> [TASK] Isolate every line in the records below with "screenshot" in it.

> [INFORMATION]
--- START ---
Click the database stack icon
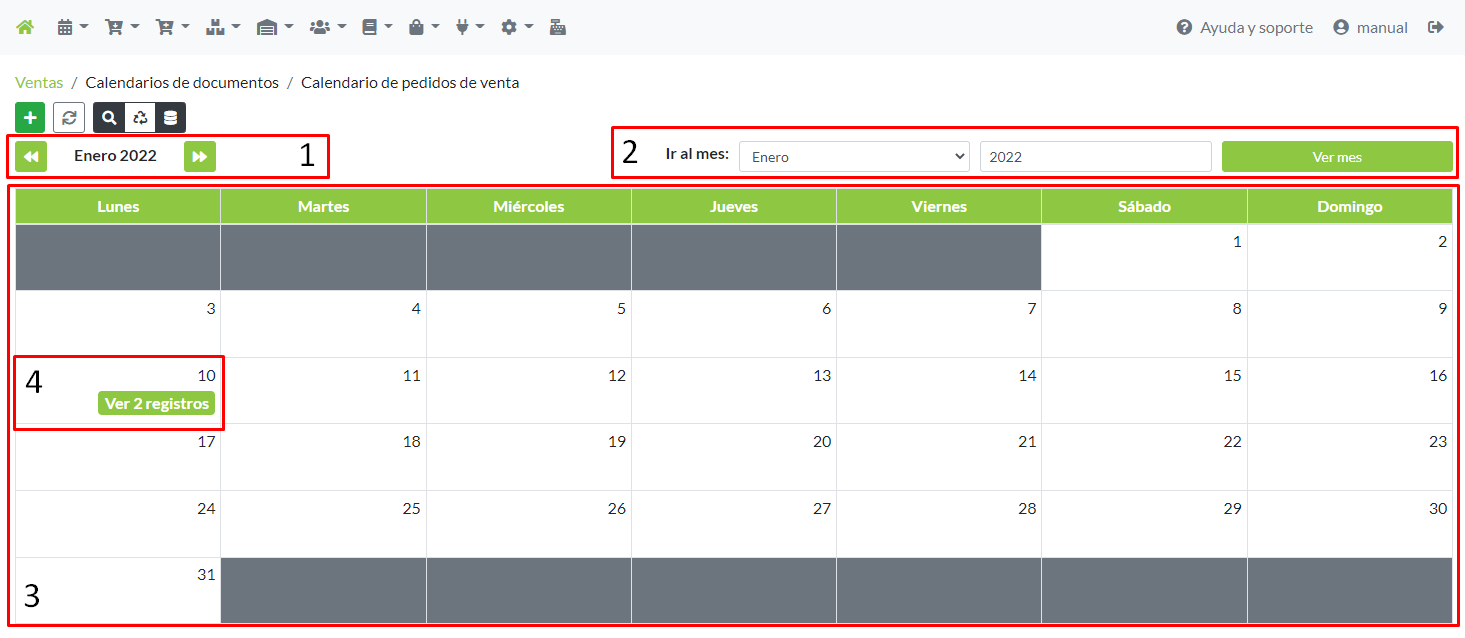Viewport: 1465px width, 638px height. click(x=170, y=117)
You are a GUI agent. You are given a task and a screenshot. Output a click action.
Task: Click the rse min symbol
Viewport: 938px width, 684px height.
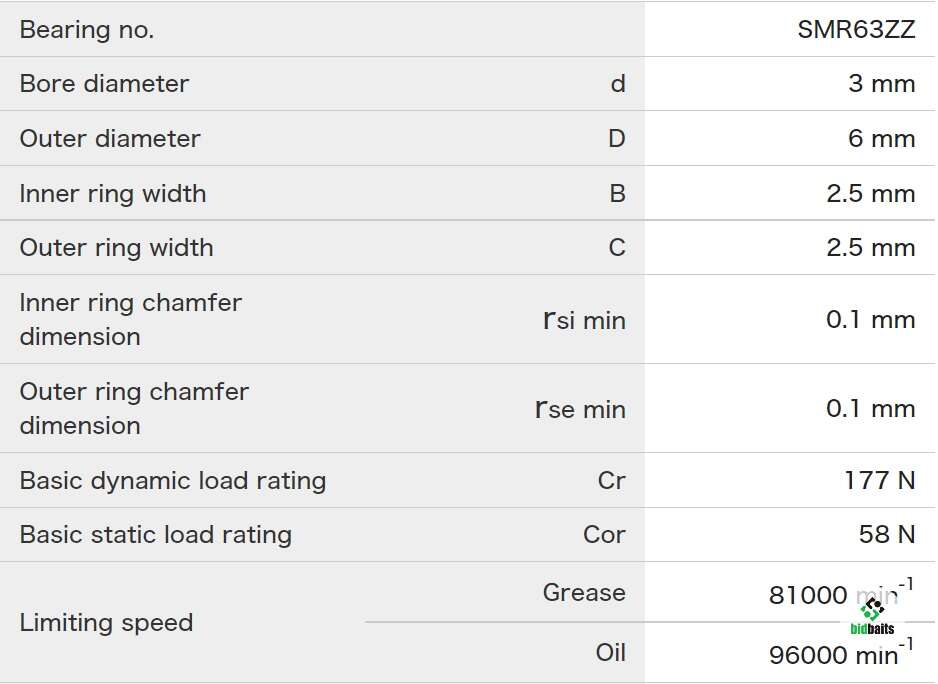coord(580,409)

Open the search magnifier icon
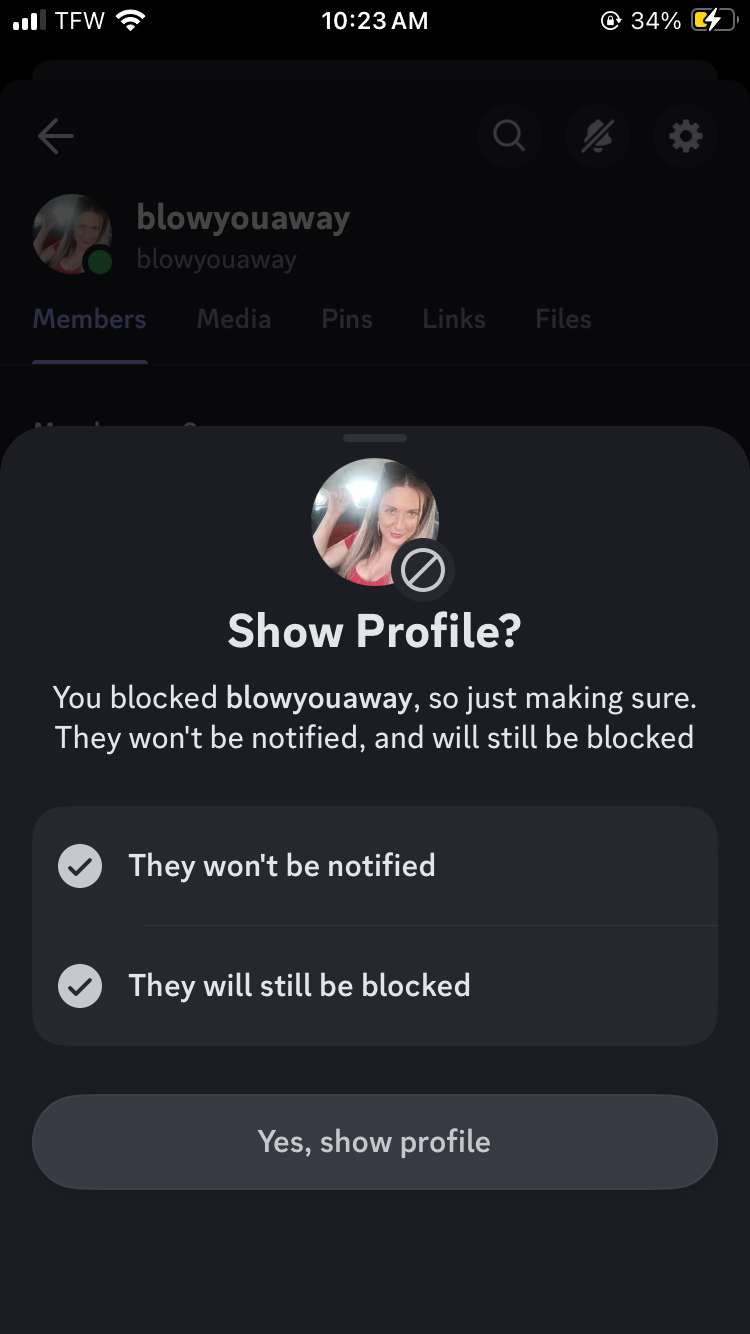509,135
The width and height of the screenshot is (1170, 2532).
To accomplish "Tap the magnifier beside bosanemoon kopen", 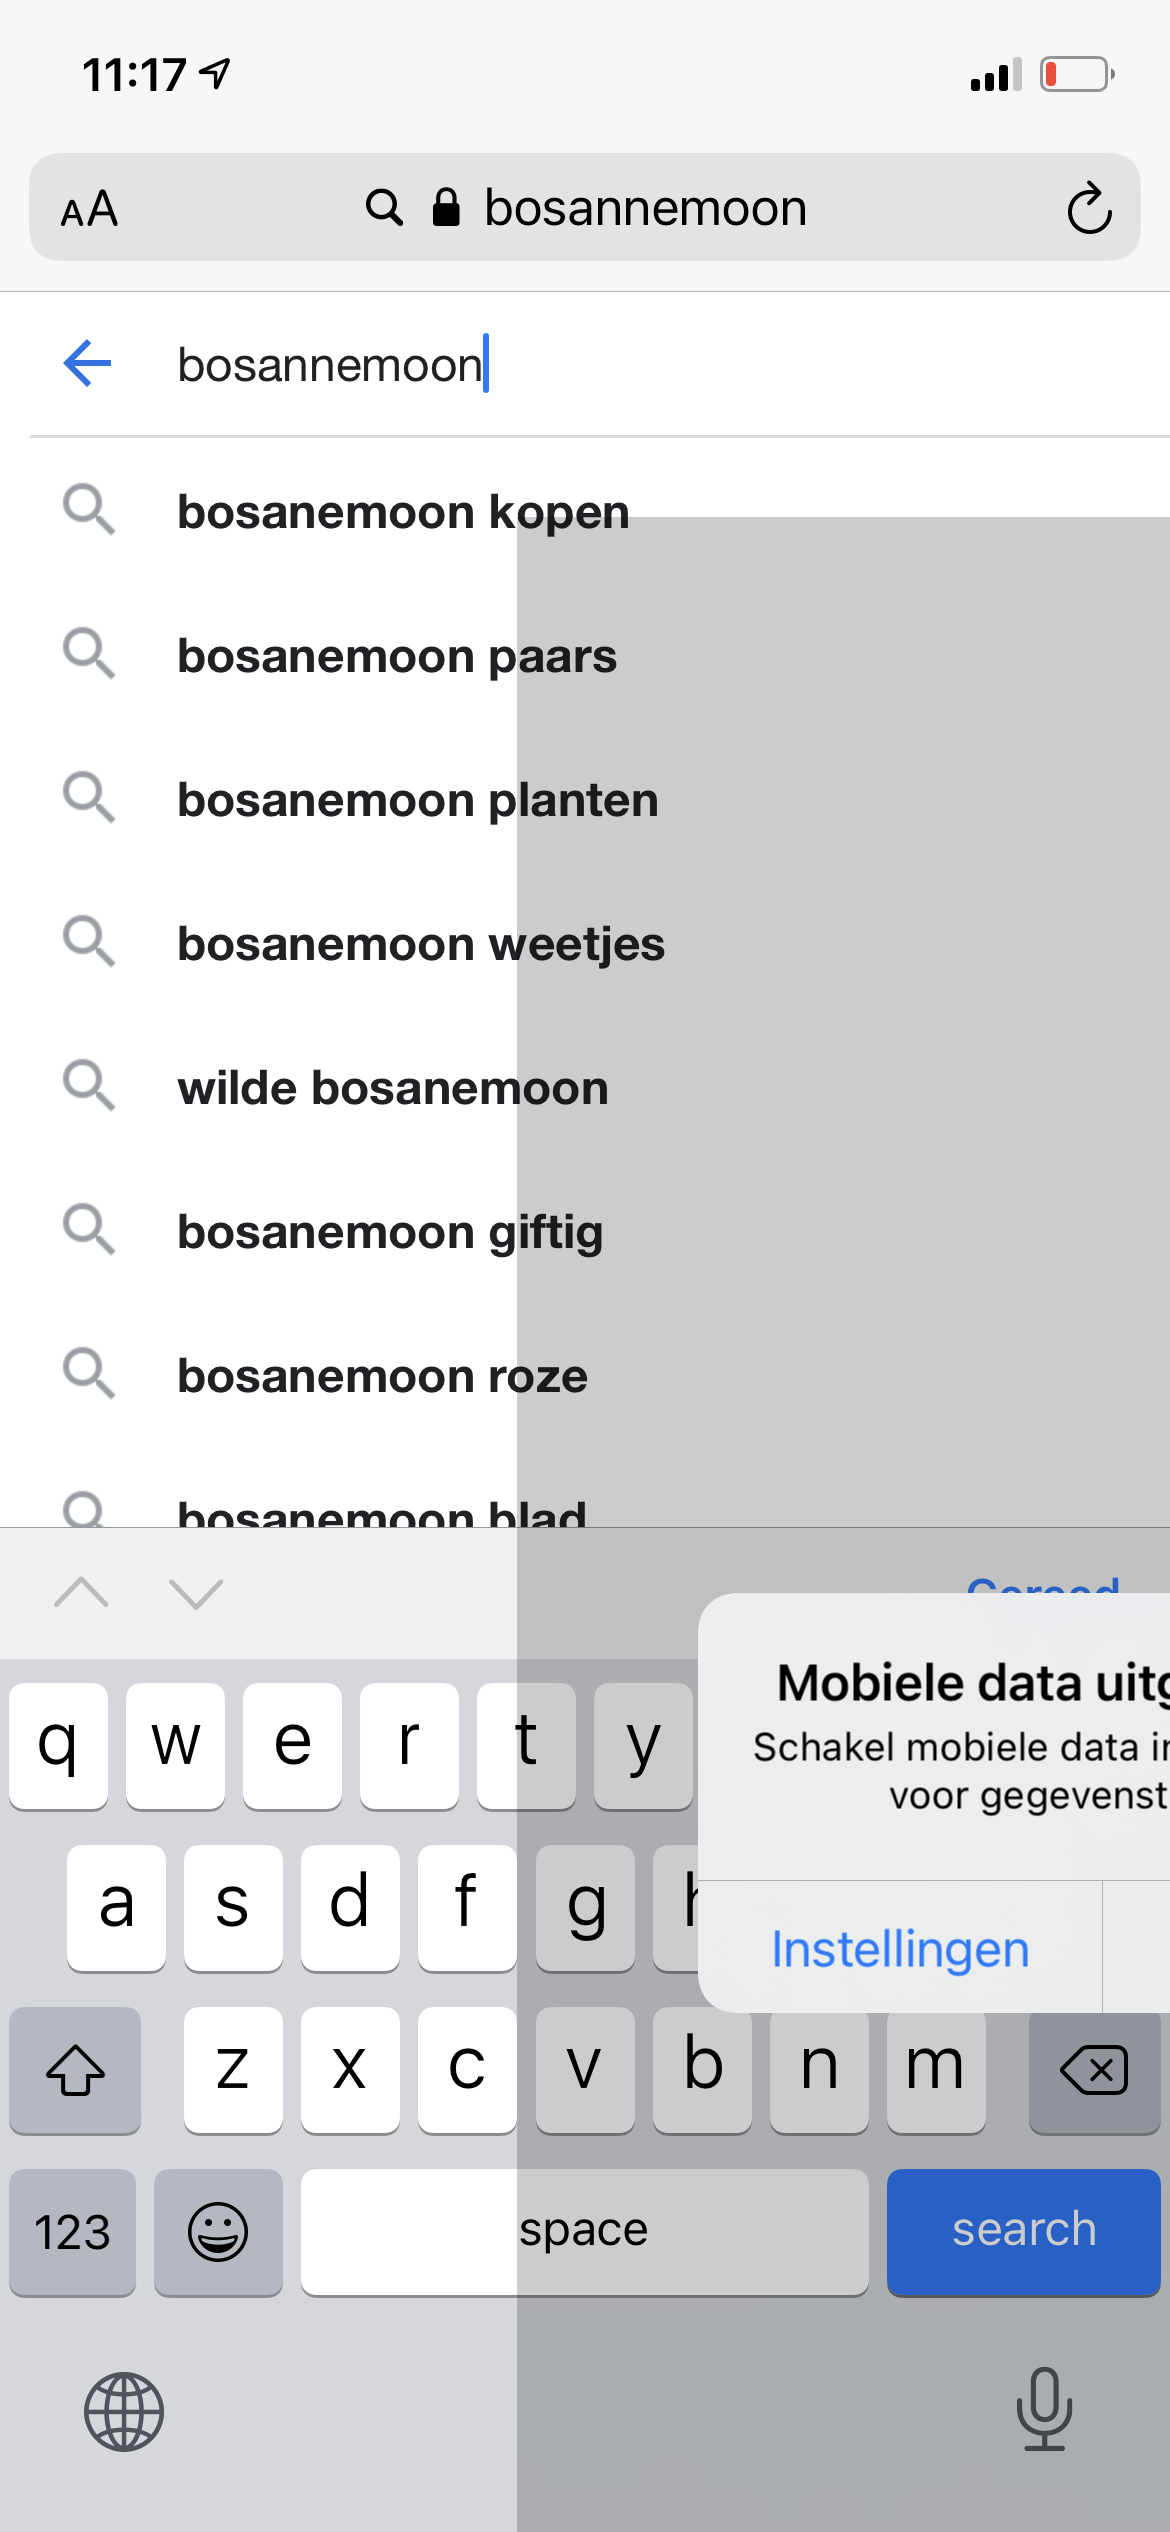I will [89, 511].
--- END ---
> [EXERCISE SOLUTION]
You are a GUI agent. You are given a task and a screenshot. Output a click action.
The width and height of the screenshot is (1170, 2532).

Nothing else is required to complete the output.